The riders on ROAM were a diversified group of folks. Most were European from the Netherlands, Germany, Denmark, Switzerland and England. The American riders were from California, Texas, Pennsylvania, Connecticut, Oregon, Oklahoma, Florida, Kentucky, and Mississippi. The Dutch had the largest delegation in attendance. They were called the Dutch Express. All were fit and experienced velonauts, and they mostly stayed together. One reason was that they had a support person helping to pitch camp and prepare meals for them. Yet many of them reached out to help and most were friendly and helpful in uploading routes for me and offering food and assistance when needed. The Germans, it seemed, were more on task. Josef was definitely “on a mission”. Being the organizer was a big responsibility. He was usually gone when I got up and was a strong rider. One time I was driving the VW van down Lolo Pass watching him pull away at over 70 mph! He would usually be near the front of the group and I only saw a blue quest, that looked like his machine, on the sag truck one time. It amazed me how he could keep the pace and still stop to smoke! He would also smoke in the camp at night, so I would take care to pitch my tent on the other side of the camp, if possible. That was usually not a problem since I was among the last riders in on many occasions.

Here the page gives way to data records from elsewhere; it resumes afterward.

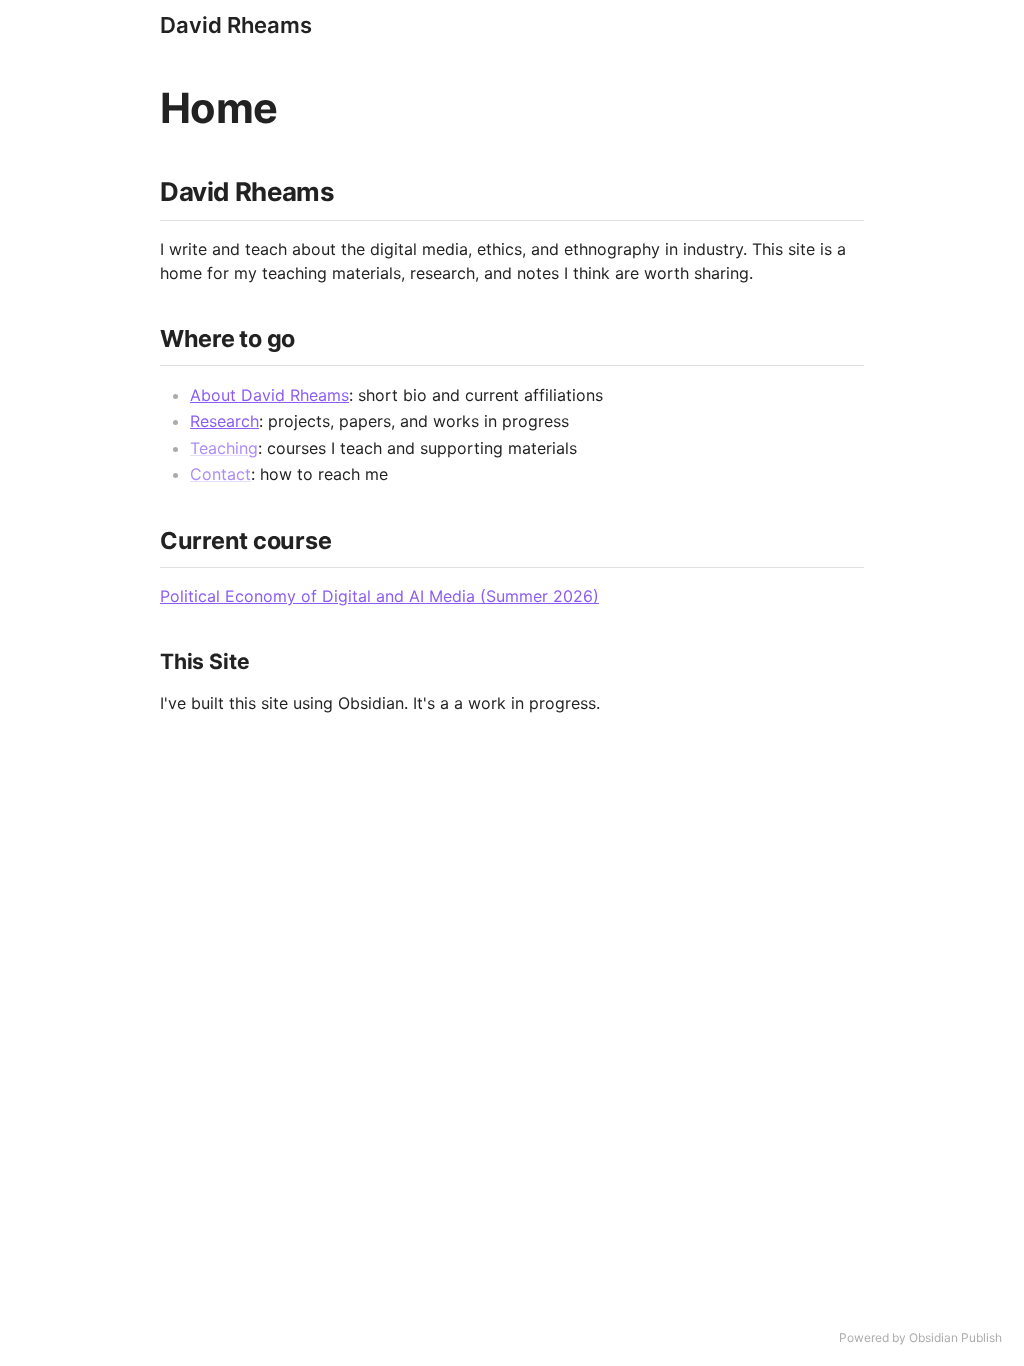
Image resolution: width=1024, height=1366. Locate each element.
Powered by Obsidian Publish (920, 1337)
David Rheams (236, 25)
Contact (220, 474)
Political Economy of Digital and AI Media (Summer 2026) (379, 596)
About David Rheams (269, 395)
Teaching (224, 448)
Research (224, 421)
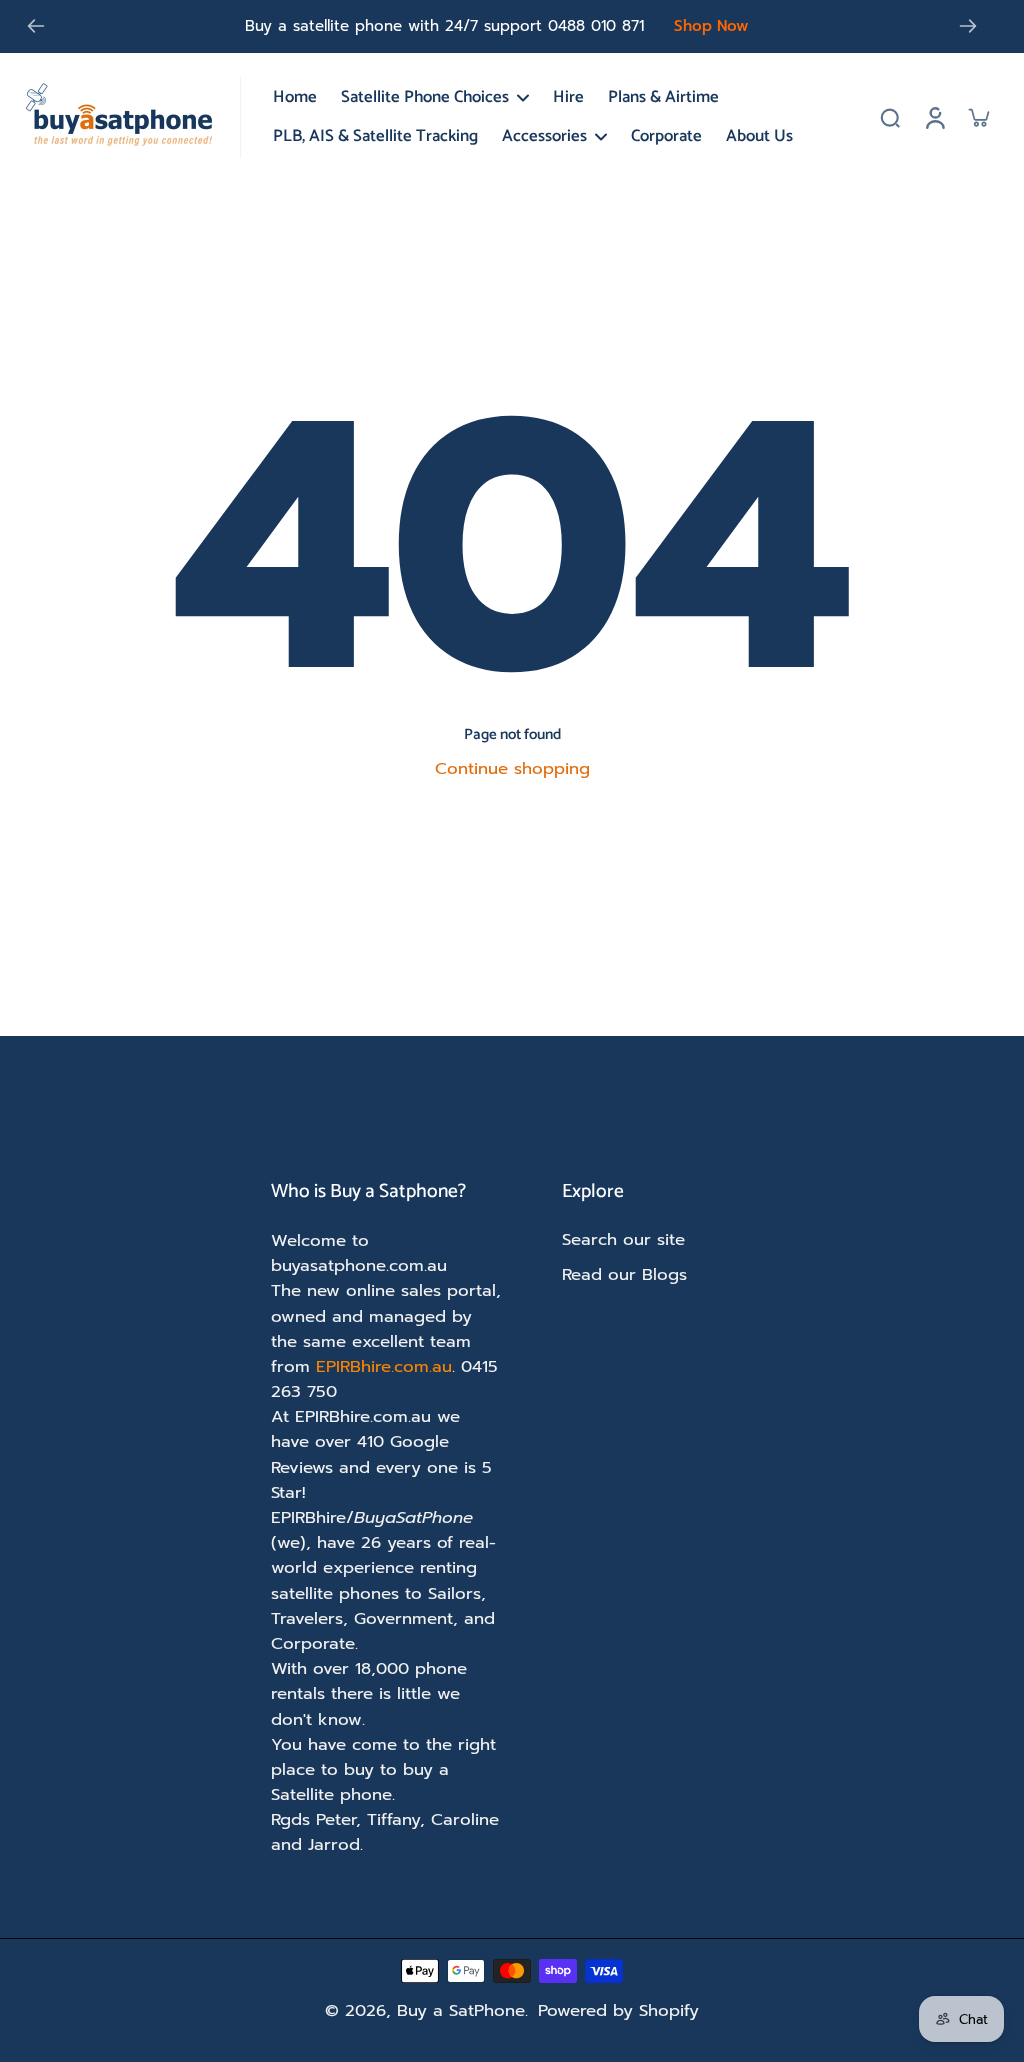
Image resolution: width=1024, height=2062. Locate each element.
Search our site (623, 1239)
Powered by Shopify (618, 2010)
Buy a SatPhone (461, 2010)
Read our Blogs (624, 1274)
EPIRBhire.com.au (384, 1366)
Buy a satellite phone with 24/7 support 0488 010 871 (444, 26)
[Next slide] (968, 26)
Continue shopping (512, 768)
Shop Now (711, 26)
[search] (890, 117)
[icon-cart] (978, 117)
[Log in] (934, 117)
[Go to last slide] (36, 26)
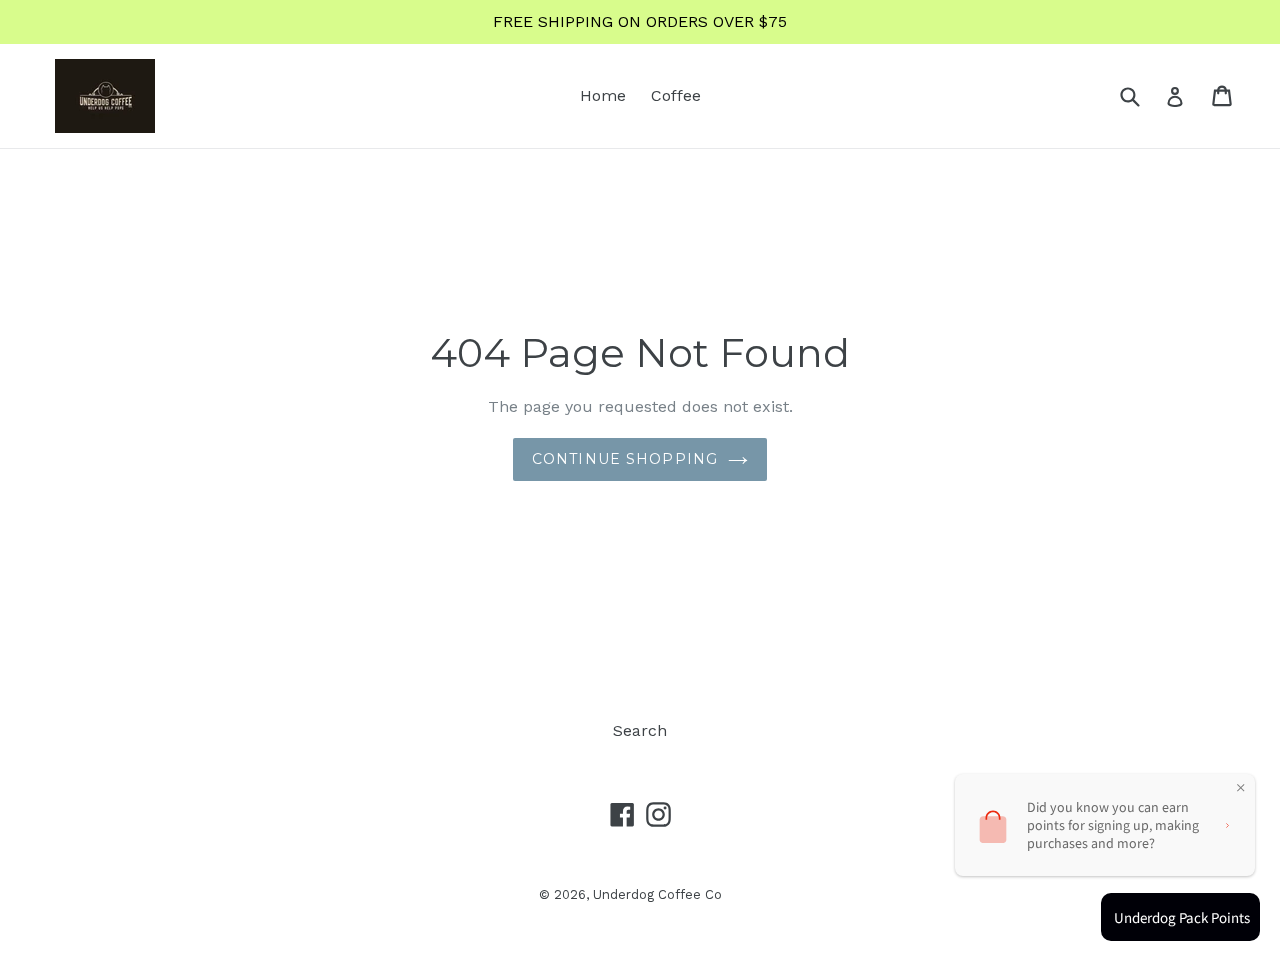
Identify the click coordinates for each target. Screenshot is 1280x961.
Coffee (676, 95)
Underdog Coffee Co (657, 894)
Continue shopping (625, 459)
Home (603, 95)
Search (640, 730)
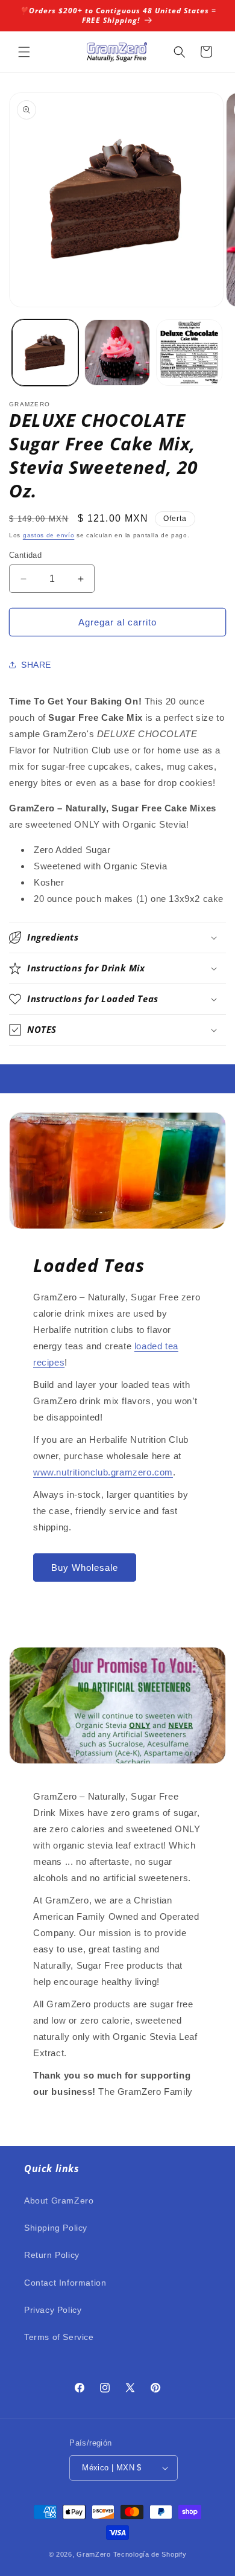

The Americans were quite friendly and excited about the adventure. Some had support teams and some were definitely loners. I could identify somewhat with one rider who kept getting lost. He was once seen backtracking and had to be fetched by the sag truck. I had taken pages from a road atlas to have a hard copy of the areas we were traversing. It turned out to be useless as routes were changed at the last-minute. Sometimes we would take a pic of the route boards and have to refer to the camera to find the lunch breaks and camps. It took several days to even get this system working. I also began to learn how to use the Garmin GPS my home team had sent to me. The best way, still, was to try to keep up with a rider who was adept with GPS and knew the way. The system Josef had planned, each rider being responsible for the rider behind making the correct turn, went away almost immediately. Another rider had to be sagged many nights due to mechanical malfunctions of his very heavy, electrical assisted machine. Josef even asked him to quit the “march” at one point, which was a little harsh I thought. Evidently, they made up and all was well in the end, I guess.

Late night route changes

The Brits also stuck close together. I got to know two of them fairly well. Miles had a shipping incident on the way to Portland and had to do some fiberglass work on his four-wheeler. He did quite well with it. Lee was a fun guy and a ball to listen to with his thick cockney accent. I got to know the other British rider quite well as he had offered a tube of antibiotic ointment for treating my wounds. Martin was in perfect shape and made me feel better when he said he was going home due to an injury. I was glad to find out he made it all the way to DC.

The heat and the fractured Mango did not get along well. Josef offered me another velomobile that Larry had been riding, as he had decided to go home early. I didn’t feel comfortable with that idea and began considering my options. Sagging the rest of the way to DC was not one of them. Every day the sag vehicles were getting more overworked and more loaded, it seemed. Velomobiles take up a considerable amount of space. My wounds were not healing well and I began worrying about infection from the lack of medical treatment. I felt needed back at the shop, even though things were in good hands. When I discovered my nephew and niece could pick me up, I decided to go home.